KANSAS CITY, Mo. – Beth Phillips, United States Attorney for the Western District of Missouri, announced that a high-ranking representative of Taiwan was charged in federal court today with fraud in foreign labor contracting for fraudulently obtaining a Filipino servant for her residence.
Hsien-Hsien “Jacqueline” Liu, 64, of Taiwan, residing in Leawood, Kan., was charged in a criminal complaint filed in the U.S. District Court in Kansas City, Mo. Liu is the director general of the Taipei Economic and Cultural Office located in Kansas City, Mo. The Taipei Economic and Cultural Office is part of the Taiwan organization responsible for maintaining close unofficial relations between the people of the United States and the people on Taiwan. They are generally the equivalent of a consulate of a foreign government, but the United States does not recognize Taiwan as a sovereign state.
Today’s criminal complaint alleges that Liu fraudulently obtained an employment contract with a Filipino housekeeper, whom Liu then brought to the United States to work for her on a B-1 visa. Liu allegedly paid her significantly less than the contractual amount and forced her to work excessive hours and perform tasks outside the terms of the contract.
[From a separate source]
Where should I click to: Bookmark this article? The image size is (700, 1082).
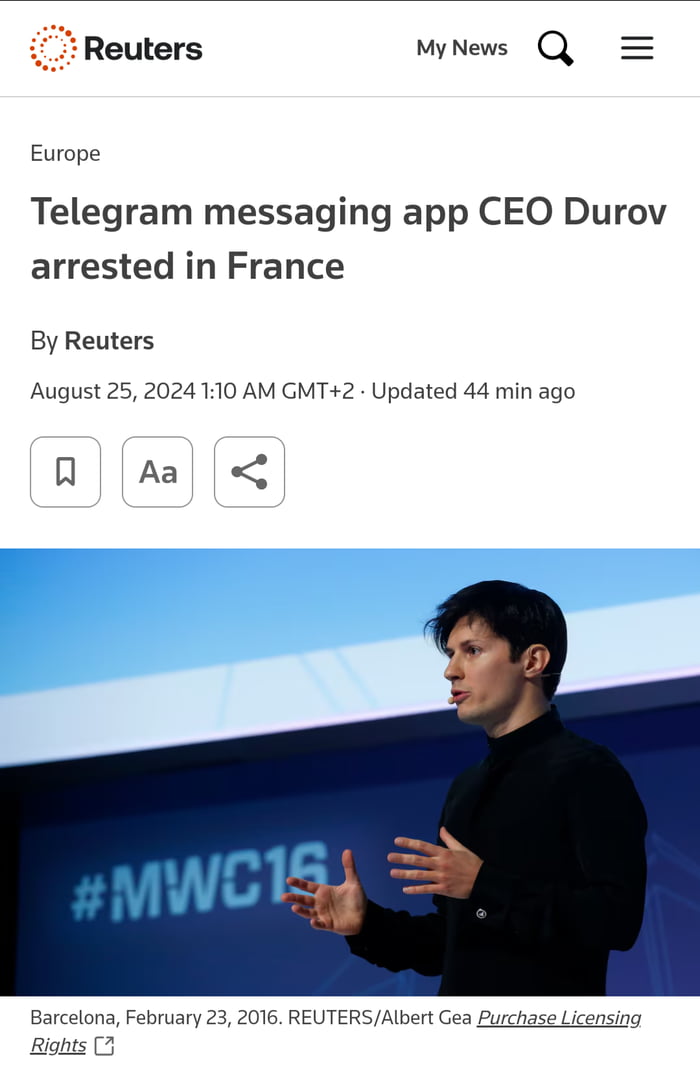[x=65, y=471]
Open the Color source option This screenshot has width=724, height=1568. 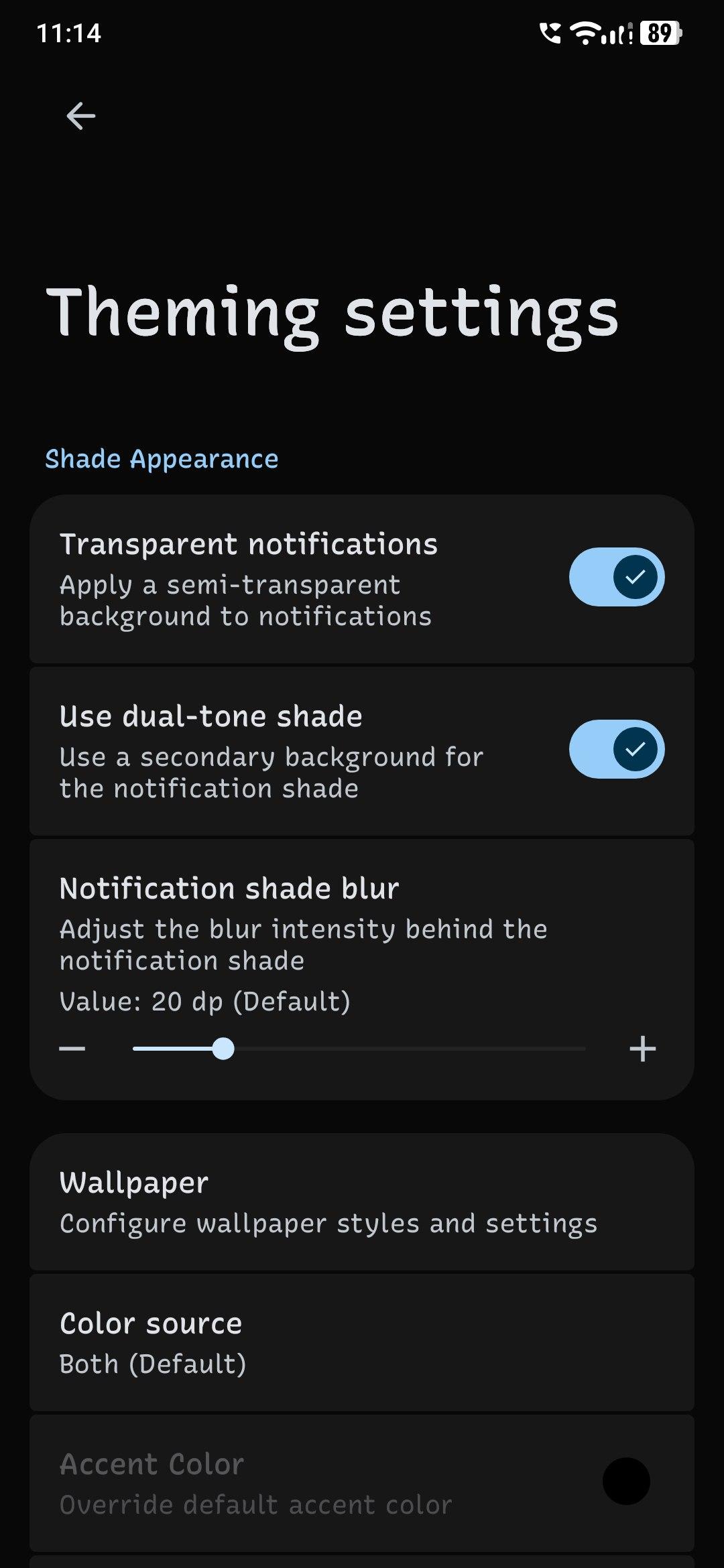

According to an affidavit filed in support of today’s criminal complaint, Liu hired a woman (identified as “Female Victim” or “FV”) who was living in the Philippines in November 2010. Liu signed an employment contract, which was used to obtain a B-1 visa for the victim. The victim arrived in the United States on March 5, 2011, the affidavit says, and began working for Liu the next day.
Once in the United States, the affidavit says, Liu paid the Filipino worker $400-450 per month, although the employment contract stipulated a salary of $1,240 per month. Liu allegedly required the victim to work six days a week, 16 to 18 hours a day, and forbid her to leave the house without permission. Under the terms of her employment contract, the affidavit says, she was to work no more than eight hours a day, 40 hours per week, and her presence was not required inside the residence except during working hours.
Liu took the victim’s passport and visa and would not return them, according to the affidavit. Liu allegedly told the victim that she was friends with local law enforcement and well known in the community, and threatened her with deportation. Liu monitored the victim from a video surveillance cameras she had installed inside her residence, the affidavit says.
According to the affidavit, Liu was verbally abusive to the victim and had her conduct additional manual labor and personal services for Liu.
During a trip to the grocery store, the affidavit says, the victim located a Filipino inside the store and sought his help. The victim told him that she was trapped, and being underpaid and mistreated. He communicated with her at church, the affidavit says, but eventually Liu required that she work on Sundays so she was not able to attend. On Aug. 10, 2011, he helped the victim escape from Liu’s residence.
Phillips cautioned that the charges contained in this complaint are simply accusations, and not evidence of guilt. Evidence supporting the charges must be presented to a federal trial jury, whose duty is to determine guilt or innocence.
This case is being prosecuted by Assistant U.S. Attorney Cynthia L. Cordes. It was investigated by the FBI and the U.S. Department of Labor Wage and Hour Division, in conjunction with the Human Trafficking Rescue Project.
FocusTaiwan reported that the Ministry of Foreign Affairs (MOFA) lodged a strong protest “over the U.S. detention of a Taiwanese diplomat and demanded she be immediately released unconditionally.” In the report, Foreign Affairs Minister Timothy Yang cited a 1980 agreement on privileges and immunities signed between Taiwan and the U.S. for Liu’s immunity.
“Before Taiwan forsakes immunity, U.S. law enforcement authorities cannot treat ROC diplomatic personnel that way,” Yang said.
He stressed that Liu still enjoyed immunity privileges under the pact, and said that even if U.S. law enforcement authorities have a case, they should still follow diplomatic channels and not “violate or ignore the agreement.”
Bruce J. D. Linghu, director of the MOFA’s Department of North American Affairs, called the American Institute in Taiwan, the de facto U.S. embassy here in the absence of diplomatic ties, and Deputy Foreign Minister Lyushun Shen called in acting AIT Director Eric Madison to express strong protests.
Focus Taiwan had a follow up report yesterday quoting Premier Wu Den-yih saying that “the recent detention of a Taiwanese diplomat in the U.S. city of
Kansas is irrelevant to Washington’s policy on Taiwan.” The premier according to the report, also “urged Liu to be honest so that the ministry can get a full understanding of the situation.”
This case appears to be widely covered by Taiwanese media. Taiwan News posted what it says is a written response from the State Department on the issue of immunity:
In a written response to the inquiry about the U.S. stance on the
issue, the State Department spokesman said that under the 1980
agreement, Liu enjoys a status similar to that of consular officers.
“She has immunity only for acts performed within the scope of her authorized functions,” the spokeman wrote.